- _How to complete this task_:
Show every line below where "computer" appears.

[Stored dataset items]
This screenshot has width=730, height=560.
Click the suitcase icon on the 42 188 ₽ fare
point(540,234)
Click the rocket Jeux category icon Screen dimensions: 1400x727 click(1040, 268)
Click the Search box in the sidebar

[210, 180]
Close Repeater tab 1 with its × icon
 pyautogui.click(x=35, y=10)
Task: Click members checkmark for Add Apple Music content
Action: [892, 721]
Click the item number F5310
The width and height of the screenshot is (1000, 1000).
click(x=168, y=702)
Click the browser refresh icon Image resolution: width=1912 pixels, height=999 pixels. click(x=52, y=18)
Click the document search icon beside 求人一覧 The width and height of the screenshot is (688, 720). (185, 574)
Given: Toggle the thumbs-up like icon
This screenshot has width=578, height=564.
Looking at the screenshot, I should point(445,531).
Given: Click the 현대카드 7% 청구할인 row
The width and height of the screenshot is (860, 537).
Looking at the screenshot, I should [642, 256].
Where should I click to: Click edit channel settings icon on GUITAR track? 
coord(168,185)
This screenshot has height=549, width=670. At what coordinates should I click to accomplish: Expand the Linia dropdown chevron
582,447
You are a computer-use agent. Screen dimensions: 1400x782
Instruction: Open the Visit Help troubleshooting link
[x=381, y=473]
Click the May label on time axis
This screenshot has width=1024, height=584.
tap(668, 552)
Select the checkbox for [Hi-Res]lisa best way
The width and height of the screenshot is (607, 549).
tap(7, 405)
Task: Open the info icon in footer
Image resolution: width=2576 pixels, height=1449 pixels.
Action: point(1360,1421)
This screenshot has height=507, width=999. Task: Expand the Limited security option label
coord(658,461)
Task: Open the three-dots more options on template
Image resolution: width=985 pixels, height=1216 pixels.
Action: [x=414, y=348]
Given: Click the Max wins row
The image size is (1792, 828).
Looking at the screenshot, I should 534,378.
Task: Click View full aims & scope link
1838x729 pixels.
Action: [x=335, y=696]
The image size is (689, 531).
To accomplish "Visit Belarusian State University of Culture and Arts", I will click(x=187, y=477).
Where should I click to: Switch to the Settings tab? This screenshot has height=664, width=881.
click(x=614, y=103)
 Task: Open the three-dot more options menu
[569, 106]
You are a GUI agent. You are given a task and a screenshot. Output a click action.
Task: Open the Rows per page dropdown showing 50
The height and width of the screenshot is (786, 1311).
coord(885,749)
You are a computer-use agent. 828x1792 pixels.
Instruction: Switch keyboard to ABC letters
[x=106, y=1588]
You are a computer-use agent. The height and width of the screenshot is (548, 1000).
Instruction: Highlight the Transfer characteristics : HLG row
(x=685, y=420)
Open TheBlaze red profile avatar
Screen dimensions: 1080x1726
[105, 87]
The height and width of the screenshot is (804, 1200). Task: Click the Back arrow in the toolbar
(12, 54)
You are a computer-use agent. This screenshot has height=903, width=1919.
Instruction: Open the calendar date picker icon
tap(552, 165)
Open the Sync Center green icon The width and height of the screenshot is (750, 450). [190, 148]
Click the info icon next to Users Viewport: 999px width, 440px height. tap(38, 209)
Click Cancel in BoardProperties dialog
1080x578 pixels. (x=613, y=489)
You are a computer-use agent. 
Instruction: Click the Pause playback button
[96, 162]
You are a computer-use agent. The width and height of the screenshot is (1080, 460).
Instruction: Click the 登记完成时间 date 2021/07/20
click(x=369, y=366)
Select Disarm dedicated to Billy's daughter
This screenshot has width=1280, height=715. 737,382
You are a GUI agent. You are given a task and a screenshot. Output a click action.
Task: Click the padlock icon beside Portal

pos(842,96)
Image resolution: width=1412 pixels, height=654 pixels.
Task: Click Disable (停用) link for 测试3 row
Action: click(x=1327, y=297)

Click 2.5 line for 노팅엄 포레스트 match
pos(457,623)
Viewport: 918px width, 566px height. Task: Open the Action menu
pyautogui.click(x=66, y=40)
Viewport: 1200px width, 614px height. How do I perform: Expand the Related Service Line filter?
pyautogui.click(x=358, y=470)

- _Finished exercise_:
You are a computer-use agent. Screen dimensions: 1400x782
You are a computer-use agent. 828x1792 pixels.
You are a computer-use agent. The height and width of the screenshot is (548, 1000).
You are a computer-use agent. This screenshot has height=903, width=1919.
You are a computer-use agent. 
You are a computer-use agent. The width and height of the screenshot is (1080, 460).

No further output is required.